---- Material to process
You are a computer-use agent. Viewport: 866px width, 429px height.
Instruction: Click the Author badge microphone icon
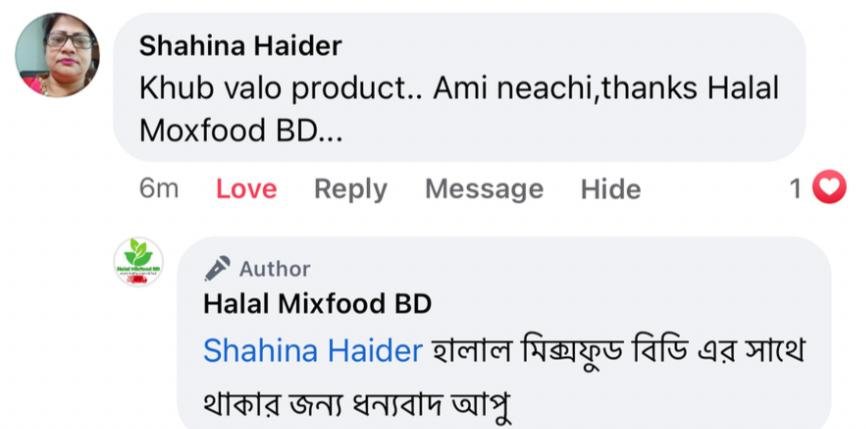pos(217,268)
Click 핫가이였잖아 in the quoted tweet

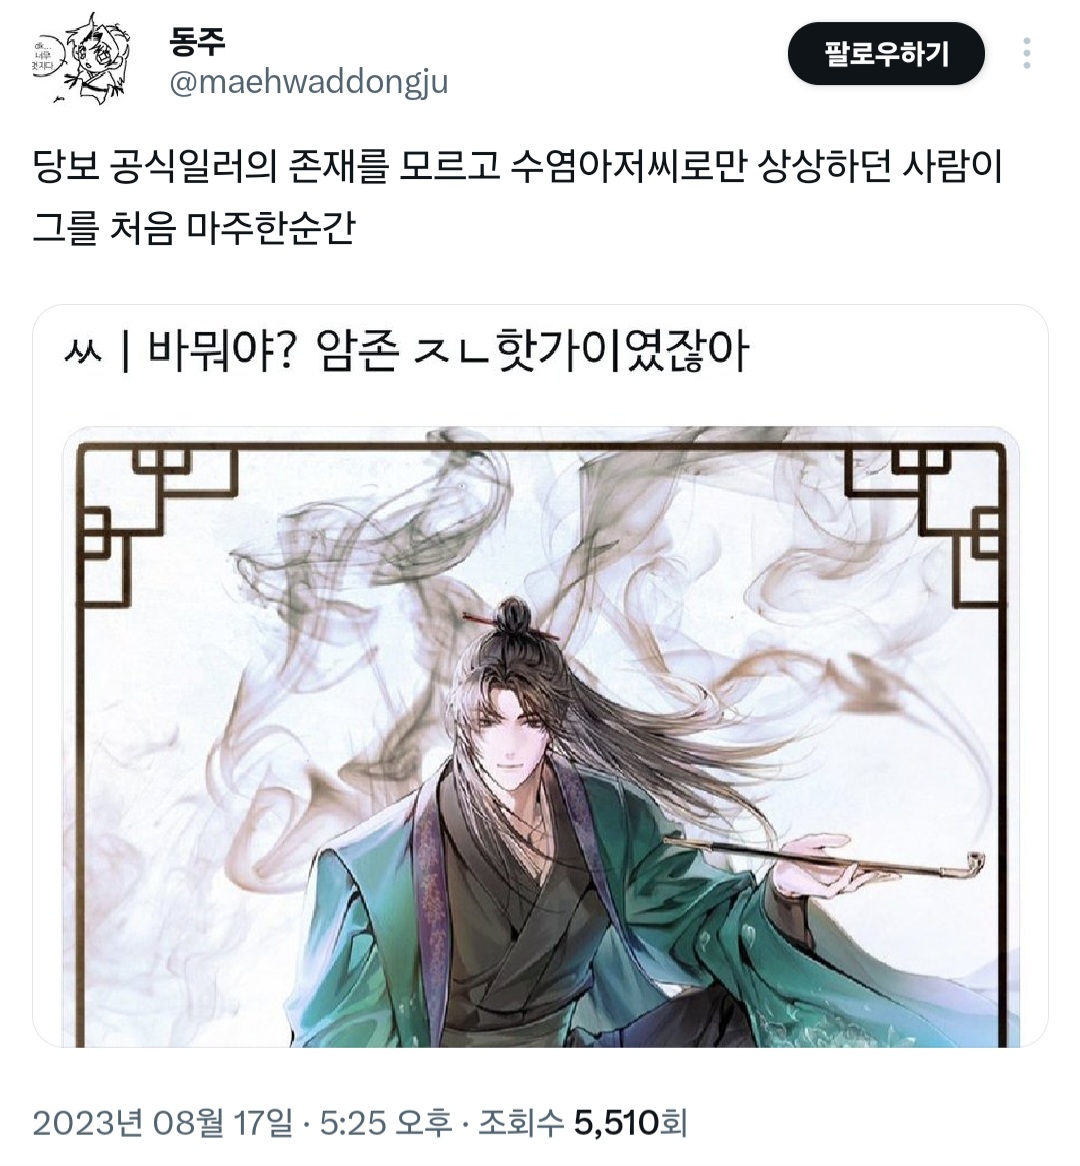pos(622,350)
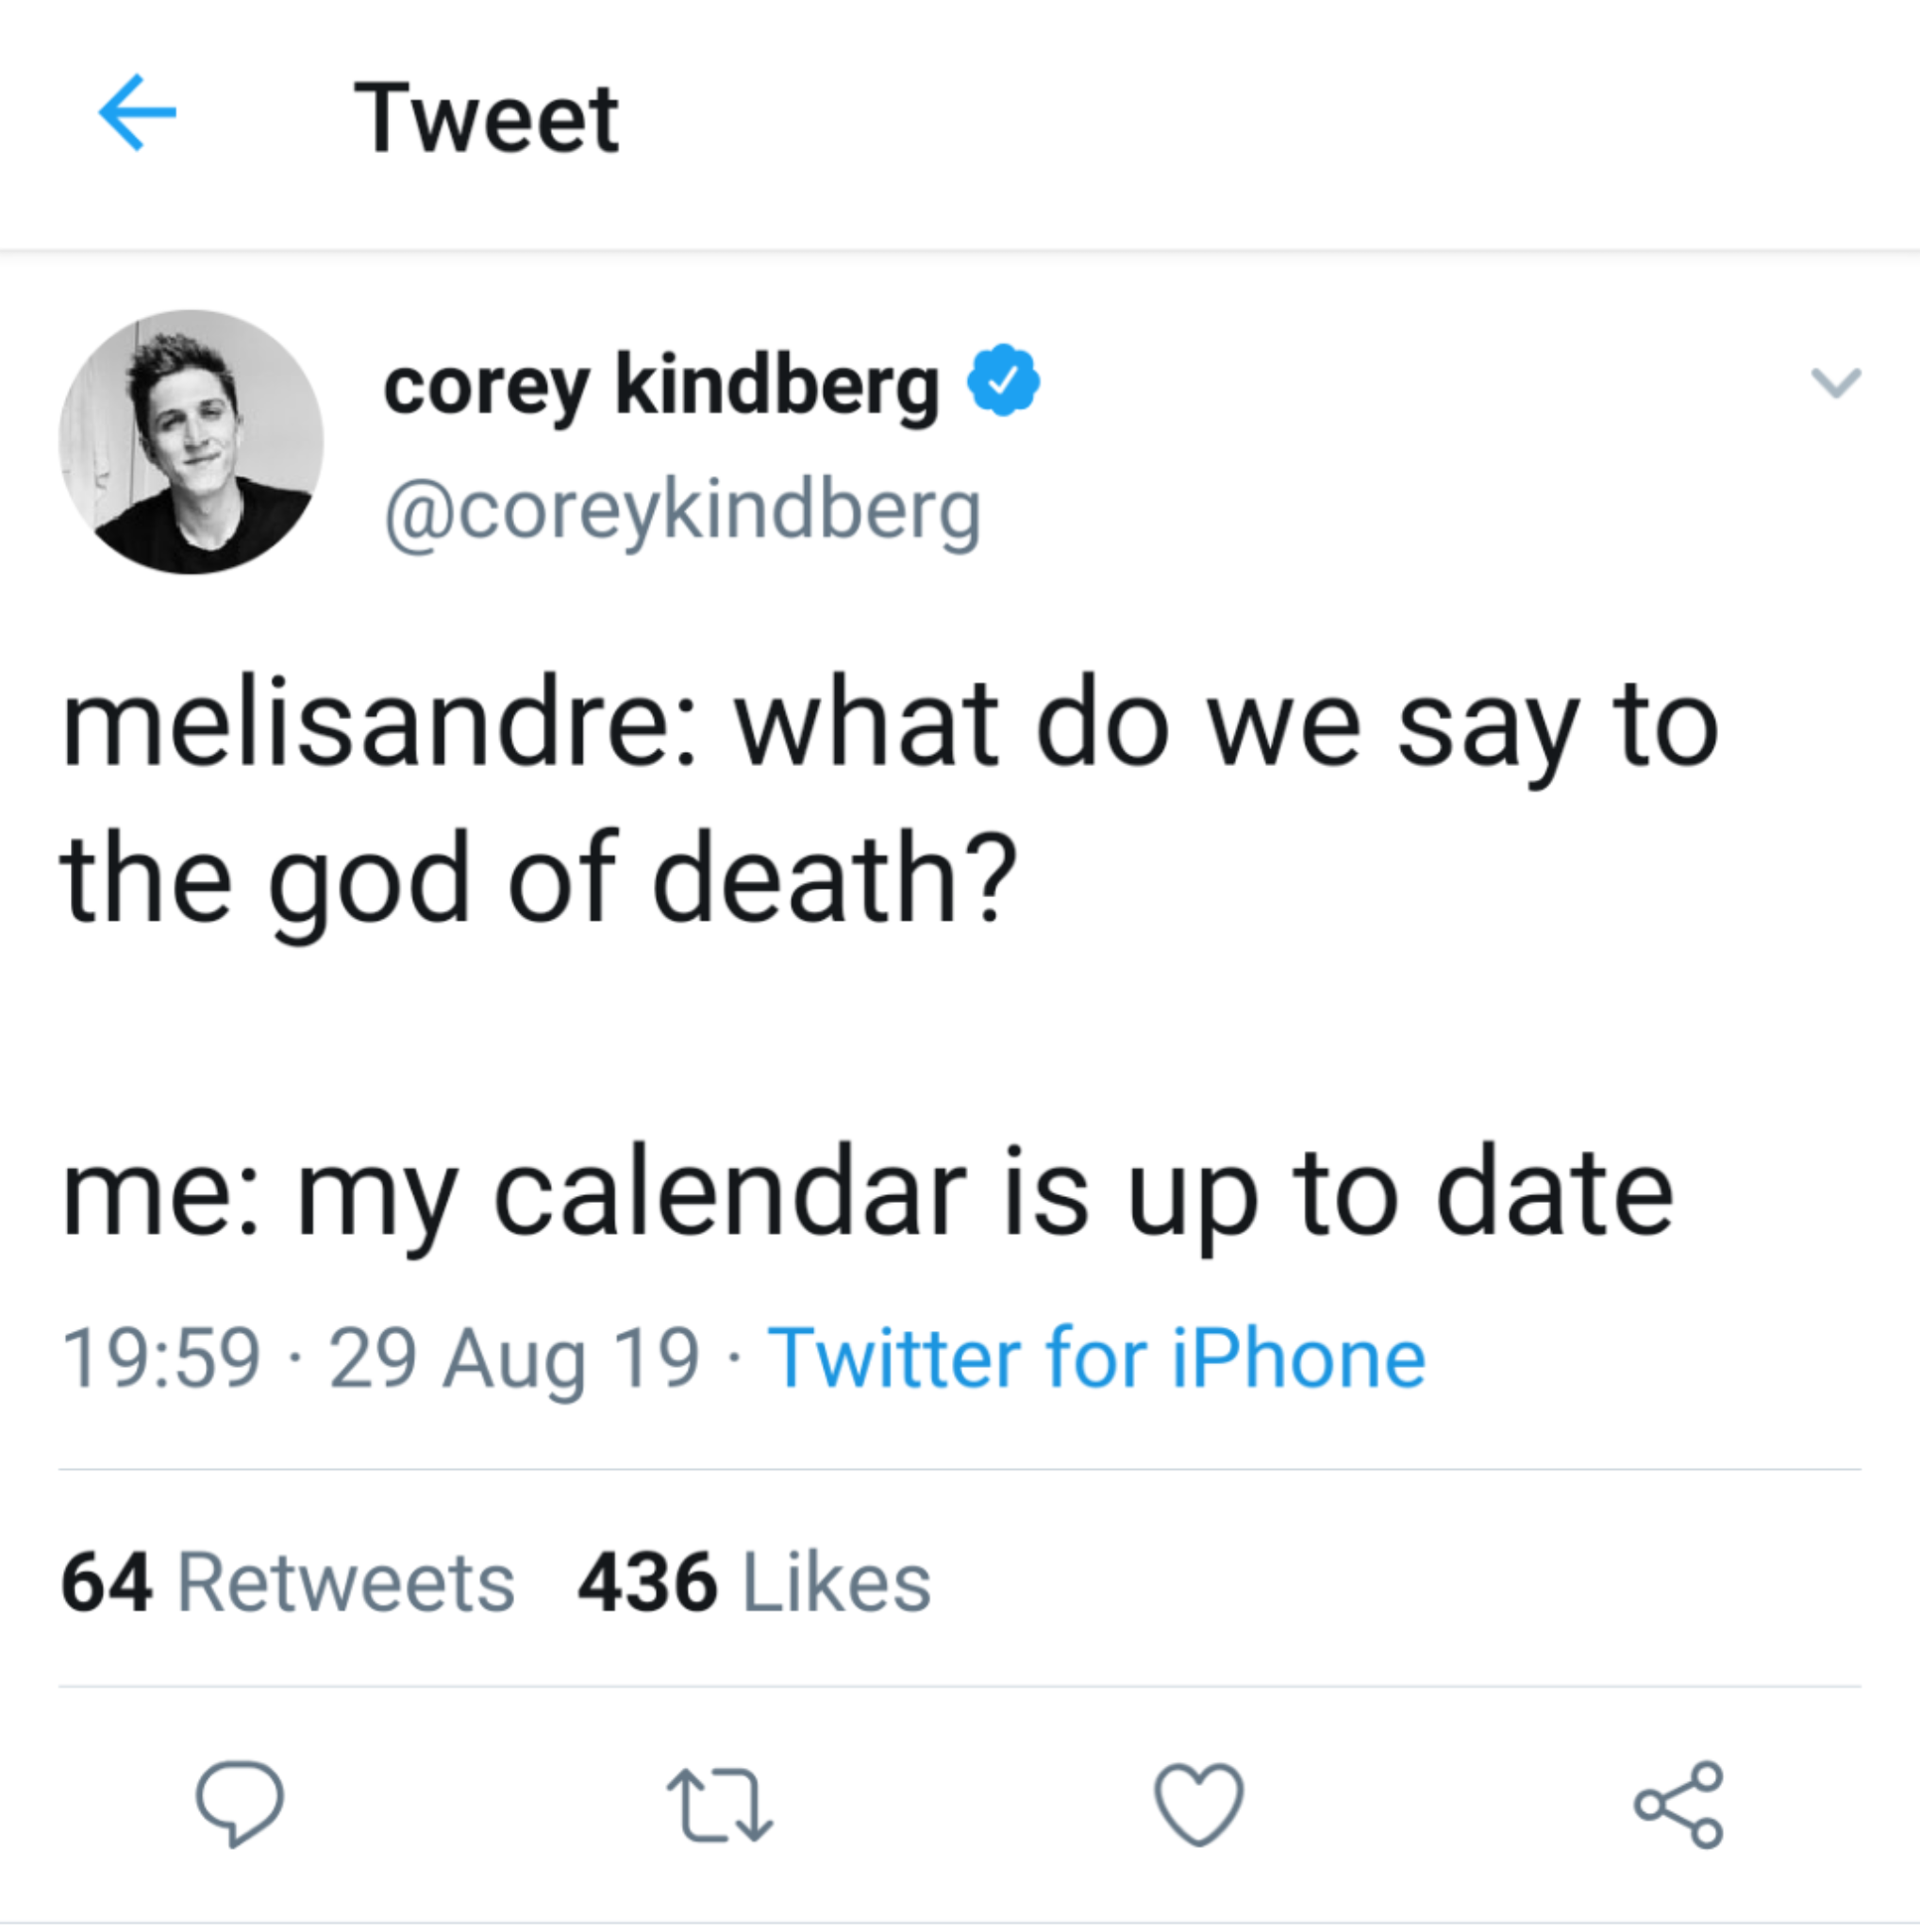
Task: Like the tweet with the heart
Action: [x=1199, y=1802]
--------
--- Assigned task ---
In the answer, the lines from the one containing "Instruction: Click the" to the end of the records above must be written out exactly, both ends included; the pictures must not appear.

--- Output for this exercise ---
Instruction: Click the Author badge microphone icon
pos(217,268)
Click 핫가이였잖아 in the quoted tweet

pos(622,350)
Task: Like the tweet with the heart
Action: [x=1199, y=1802]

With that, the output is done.